Çocuklarınızla Oynarken;
• Çocuğun oyunu yönlendirmesine fırsat verin. Unutmayın ki çocuklar oyunun hem senaristi hem yönetmeni hem de oyuncusudur.
• Farklı sembolik oyun kurguları yaratabilmesi ve hayal gücünü ortaya koyabilmesi için fazla yapılandırılmamış oyun materyalleri sunun.
• Çocuğunuzun ilgi ve ihtiyaçlarını, oyun esnasında ortaya koyduğu duyguları takip edin.
• Tüm dikkatiniz ve ilginizle orada olun. Telefon, televizyon gibi uyaranlardan uzak bir ortamda oyun oynayın.
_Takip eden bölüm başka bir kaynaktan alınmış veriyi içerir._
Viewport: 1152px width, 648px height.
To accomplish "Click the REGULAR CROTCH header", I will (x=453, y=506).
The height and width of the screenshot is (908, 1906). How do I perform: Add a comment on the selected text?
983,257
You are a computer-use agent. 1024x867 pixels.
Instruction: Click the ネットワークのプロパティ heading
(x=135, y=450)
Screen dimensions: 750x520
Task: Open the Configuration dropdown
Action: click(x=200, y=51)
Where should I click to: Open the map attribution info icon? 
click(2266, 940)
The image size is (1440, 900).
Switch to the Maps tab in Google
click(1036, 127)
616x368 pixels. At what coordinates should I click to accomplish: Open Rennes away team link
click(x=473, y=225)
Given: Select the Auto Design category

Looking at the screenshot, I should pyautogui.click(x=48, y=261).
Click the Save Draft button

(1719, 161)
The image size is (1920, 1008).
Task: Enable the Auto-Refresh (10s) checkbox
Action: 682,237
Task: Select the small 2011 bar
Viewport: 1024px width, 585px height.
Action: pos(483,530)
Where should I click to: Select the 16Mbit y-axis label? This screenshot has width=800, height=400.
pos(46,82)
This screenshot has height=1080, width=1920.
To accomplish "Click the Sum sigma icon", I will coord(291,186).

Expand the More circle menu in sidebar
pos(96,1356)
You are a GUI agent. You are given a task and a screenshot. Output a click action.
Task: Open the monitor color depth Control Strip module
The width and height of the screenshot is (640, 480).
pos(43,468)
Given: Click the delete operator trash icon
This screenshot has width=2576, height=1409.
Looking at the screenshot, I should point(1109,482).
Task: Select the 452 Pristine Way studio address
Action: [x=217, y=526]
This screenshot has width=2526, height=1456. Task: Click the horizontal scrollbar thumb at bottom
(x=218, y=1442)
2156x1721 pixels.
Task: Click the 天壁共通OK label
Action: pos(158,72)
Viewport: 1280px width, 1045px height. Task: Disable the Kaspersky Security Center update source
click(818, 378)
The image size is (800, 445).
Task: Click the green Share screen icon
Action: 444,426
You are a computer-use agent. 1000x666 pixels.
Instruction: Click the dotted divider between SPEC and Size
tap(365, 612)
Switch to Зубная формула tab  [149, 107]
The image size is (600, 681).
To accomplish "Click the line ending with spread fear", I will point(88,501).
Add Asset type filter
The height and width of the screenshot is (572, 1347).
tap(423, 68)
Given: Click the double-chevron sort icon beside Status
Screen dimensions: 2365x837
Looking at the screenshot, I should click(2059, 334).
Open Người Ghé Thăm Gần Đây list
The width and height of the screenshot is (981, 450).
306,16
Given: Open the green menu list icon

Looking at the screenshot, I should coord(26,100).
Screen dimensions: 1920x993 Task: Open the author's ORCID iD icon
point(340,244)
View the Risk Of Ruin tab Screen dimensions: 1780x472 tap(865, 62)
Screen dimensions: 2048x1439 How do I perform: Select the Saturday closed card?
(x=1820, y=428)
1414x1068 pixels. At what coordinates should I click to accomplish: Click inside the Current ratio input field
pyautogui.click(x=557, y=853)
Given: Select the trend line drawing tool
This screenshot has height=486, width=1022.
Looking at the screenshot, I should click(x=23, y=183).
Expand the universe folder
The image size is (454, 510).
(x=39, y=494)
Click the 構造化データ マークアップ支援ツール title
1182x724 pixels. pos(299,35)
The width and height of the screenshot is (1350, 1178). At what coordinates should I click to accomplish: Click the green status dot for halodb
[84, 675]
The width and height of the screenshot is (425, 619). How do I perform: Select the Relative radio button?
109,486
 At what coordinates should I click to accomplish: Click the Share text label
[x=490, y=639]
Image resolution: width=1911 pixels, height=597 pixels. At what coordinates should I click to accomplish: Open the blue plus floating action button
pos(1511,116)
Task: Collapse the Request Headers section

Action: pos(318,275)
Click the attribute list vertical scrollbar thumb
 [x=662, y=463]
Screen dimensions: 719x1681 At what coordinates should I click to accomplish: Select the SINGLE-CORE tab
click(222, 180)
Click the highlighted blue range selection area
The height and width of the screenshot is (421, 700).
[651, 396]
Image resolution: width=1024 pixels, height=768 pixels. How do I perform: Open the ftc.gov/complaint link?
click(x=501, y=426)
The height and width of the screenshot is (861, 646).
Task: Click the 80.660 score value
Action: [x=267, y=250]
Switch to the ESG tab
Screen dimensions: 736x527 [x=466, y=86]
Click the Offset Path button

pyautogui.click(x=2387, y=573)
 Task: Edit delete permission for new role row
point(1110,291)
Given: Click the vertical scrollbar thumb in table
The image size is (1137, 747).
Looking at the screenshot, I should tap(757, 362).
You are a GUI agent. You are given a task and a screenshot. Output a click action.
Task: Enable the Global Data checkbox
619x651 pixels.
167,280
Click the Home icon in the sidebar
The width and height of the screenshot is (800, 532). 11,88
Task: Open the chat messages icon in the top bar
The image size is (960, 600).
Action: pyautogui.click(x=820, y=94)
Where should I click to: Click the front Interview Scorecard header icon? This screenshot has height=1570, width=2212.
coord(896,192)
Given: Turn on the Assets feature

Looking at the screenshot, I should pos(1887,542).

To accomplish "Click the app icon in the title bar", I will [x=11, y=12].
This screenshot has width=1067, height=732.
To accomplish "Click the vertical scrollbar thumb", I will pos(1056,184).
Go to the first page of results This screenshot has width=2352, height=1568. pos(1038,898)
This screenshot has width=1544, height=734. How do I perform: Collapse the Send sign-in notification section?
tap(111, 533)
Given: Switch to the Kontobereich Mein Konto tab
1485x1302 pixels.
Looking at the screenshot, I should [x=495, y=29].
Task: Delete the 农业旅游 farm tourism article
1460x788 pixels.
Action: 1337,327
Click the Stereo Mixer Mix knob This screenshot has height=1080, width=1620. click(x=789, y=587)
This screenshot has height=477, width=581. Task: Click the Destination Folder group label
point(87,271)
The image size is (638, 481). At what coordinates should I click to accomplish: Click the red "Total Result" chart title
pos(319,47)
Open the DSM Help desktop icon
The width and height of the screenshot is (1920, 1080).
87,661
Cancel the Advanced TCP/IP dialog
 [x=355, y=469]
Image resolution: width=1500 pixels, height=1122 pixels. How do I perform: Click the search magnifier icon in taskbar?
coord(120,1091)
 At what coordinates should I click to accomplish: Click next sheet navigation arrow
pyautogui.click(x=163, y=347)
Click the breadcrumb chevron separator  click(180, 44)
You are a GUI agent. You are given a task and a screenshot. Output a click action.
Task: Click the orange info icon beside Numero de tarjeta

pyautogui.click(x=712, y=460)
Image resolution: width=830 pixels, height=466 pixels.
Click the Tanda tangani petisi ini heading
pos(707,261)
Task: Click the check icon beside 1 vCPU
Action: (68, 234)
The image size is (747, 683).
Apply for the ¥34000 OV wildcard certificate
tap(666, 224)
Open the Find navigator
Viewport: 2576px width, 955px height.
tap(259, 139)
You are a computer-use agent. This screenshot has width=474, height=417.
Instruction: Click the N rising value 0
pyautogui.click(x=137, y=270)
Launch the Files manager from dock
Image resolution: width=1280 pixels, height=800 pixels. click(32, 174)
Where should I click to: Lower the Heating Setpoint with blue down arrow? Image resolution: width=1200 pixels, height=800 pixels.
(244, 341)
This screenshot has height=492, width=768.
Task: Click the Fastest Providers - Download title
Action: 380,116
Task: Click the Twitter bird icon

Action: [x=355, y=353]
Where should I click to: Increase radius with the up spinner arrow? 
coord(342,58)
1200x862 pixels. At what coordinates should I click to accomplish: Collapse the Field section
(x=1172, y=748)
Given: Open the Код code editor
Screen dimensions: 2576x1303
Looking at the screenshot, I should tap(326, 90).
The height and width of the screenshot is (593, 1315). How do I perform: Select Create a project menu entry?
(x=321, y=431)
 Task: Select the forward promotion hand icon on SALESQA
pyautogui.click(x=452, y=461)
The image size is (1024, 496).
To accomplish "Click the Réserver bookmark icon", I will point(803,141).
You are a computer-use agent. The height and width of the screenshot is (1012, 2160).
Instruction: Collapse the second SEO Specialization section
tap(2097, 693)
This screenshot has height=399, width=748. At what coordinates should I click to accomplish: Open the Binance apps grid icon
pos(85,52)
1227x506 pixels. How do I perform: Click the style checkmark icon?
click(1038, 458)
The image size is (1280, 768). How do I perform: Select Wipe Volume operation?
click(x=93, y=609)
• Bir şeyler öğretmek ya da ders vermek için değil birlikte olmak, eğlenmek, çocuğunuzun duygularını, ihtiyaçlarını ve gözlemlediklerini ortaya koyabileceği, kapsayıcı bir an yaratabilmek için orada olun.
Size Dair;
• Oynamak istemediğinizi, meşgul olduğunuzu söylemenin bir sakıncası yoktur. Hayır demekten çekinmeyin. Kendi ihtiyaçlarınızdan ödün vererek oynamaya devam etmeniz yıpranmanıza, belki de çocuğunuza sinirlenmenize sebep olabilir.Çocuğunuzla ne kadar çok görev icabı oynarsanız o kadar çok talepkar hale gelecektir ve oyun iyileştirici gücünden uzaklaşıp bir çatışma anı olacaktır.
• Çocukken oynamak için yeterince zaman ve mekanınız var mıydı?
• Çocukken en sevdiğiniz oyuncak neydi? Bu oyunları kimlerle oynardınız?
• İsteyip de edinemediğiniz bir oyuncak oldu mu?
• En sevdiğiniz,eğlendiğiniz oyun neydi? Kiminle oynardınız?Kiminle oynamak isterdiniz?
• Anne babanız sizinle oynar mıydı? Hangi oyunları oynardınız? Keyif alır mıydınız? Sizinle oynamalarını talep eder miydiniz? Talebinize karşılık vermezlerse nasıl hissederdiniz, ne yapardınız?
• Oyun kazanmak ya da kaybetmek, oyuna alınmamak size ne hissettirirdi?
• Yetişkin olarak neler yapmak hoşunuzu gider? Kendinize vakit ayırıp ihtiyaçlarınızı karşılayabiliyor musunuz?
• Kendinize bir oyun ya da oyuncak alın (küçükken almak istediğiniz bir oyuncak da olabilir)
• Kısa bir süre de olsa sizi keyiflendiren bir hobiyi yapmaya zaman ayırın.